In the peak mushroom season I made a visit (on my way back from Ludshott Common) to the woods outside Petworth in West Sussex. This is an area rich in ancient woodland and farmland, within the Low Weald areas of the South Downs National Park.

The most significant tract for woodland here is Ebernoe Common National Nature Reserve which is owned and managed by Sussex Wildlife Trust. It’s an extremely sensitive woodland and foraging is prohibited. If you go there treat it with the utmost respect whether you are a mushroom enthusiast or a dog walker.

There’s some controversy in the area at the moment because of a planning application to expand shooting activities, and the potential impact on ancient woodland and its wildlife in the area.

There has been a lot of windblow in recent years, a natural part of how a woodland ‘manages itself’. We have had a lot of heat, drought and then the now normalised winter deluges of rainfall. This results in new habitat for fungi and the rare insects that live inside decaying wood.

One of the great lessons of the last few decades in woodland management has been the need for dead and decaying wood to remain, whether standing or fallen. This was an interesting monument to that knowledge, which had been plastered white with the spores of honey fungus.
^^^^^^^^^^^^^^^^
• _Required work_:
List the weather conditions that the text about the woods outside Petworth names as recent.

• _Information provided_:
^^^^^^^^^^^^^^^^
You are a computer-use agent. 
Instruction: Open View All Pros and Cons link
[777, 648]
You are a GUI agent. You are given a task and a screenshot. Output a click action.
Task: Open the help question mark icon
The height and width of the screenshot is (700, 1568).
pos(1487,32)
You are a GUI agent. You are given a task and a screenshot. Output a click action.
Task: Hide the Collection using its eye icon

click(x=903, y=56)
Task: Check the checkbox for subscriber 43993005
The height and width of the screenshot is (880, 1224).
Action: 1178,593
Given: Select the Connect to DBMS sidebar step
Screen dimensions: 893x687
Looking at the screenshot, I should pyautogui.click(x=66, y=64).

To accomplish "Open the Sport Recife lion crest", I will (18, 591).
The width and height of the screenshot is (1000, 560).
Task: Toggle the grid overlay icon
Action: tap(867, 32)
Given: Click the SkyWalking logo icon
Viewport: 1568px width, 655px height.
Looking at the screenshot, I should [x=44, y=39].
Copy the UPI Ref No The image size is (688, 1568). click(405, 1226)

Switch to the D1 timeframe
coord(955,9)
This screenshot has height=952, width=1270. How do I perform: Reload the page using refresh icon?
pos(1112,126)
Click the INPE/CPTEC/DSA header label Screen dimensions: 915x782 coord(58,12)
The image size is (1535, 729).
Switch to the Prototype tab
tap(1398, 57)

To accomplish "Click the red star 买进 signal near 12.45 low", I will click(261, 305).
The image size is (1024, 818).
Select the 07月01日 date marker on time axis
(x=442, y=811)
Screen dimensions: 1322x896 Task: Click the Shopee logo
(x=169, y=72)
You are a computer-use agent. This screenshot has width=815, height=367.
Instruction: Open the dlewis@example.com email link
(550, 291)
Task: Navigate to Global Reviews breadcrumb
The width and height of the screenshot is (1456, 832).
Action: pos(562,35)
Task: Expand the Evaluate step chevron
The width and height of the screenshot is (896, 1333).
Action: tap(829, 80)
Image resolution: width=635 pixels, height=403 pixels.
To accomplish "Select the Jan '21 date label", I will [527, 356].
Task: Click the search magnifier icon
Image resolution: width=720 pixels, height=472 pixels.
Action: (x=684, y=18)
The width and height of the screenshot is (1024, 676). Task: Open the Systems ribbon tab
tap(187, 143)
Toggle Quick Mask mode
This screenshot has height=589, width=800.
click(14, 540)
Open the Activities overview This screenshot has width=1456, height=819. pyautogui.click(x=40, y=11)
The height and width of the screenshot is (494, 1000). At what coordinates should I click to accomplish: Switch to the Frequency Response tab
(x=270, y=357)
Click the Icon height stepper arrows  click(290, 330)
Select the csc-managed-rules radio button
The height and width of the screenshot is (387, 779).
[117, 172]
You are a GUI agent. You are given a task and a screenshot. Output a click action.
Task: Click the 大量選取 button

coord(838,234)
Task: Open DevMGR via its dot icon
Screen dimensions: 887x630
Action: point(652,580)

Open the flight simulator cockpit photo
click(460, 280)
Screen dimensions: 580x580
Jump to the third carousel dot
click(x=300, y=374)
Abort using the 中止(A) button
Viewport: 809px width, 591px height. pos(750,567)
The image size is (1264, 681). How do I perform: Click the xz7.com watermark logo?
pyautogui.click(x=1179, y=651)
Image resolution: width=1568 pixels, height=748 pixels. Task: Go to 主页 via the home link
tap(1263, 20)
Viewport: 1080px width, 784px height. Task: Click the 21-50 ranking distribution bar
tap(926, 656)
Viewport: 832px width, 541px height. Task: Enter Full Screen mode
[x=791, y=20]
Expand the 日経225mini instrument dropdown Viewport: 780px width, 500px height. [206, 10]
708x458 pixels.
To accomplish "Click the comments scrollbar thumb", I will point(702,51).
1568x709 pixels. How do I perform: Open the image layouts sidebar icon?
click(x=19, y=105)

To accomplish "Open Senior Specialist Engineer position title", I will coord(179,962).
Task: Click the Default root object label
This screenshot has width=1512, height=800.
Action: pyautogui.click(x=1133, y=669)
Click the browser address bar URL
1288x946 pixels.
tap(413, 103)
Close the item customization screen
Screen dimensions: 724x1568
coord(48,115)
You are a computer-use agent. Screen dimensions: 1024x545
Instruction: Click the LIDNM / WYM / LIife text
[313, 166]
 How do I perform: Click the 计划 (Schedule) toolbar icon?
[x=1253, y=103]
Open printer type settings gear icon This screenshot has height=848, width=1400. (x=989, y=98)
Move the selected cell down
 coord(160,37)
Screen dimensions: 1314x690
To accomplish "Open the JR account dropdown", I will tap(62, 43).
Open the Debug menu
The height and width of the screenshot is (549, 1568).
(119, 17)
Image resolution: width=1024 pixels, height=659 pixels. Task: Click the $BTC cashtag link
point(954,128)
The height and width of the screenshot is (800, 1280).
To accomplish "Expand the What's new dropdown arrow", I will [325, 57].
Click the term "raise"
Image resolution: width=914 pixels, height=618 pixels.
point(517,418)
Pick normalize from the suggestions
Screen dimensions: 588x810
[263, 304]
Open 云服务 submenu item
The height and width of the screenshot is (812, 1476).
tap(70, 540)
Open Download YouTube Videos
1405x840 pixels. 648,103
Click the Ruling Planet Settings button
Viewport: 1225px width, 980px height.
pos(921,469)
^^^^^^^^^^^^^^^^
• _Expected output_:
Heat, drought, and winter deluges of rainfall.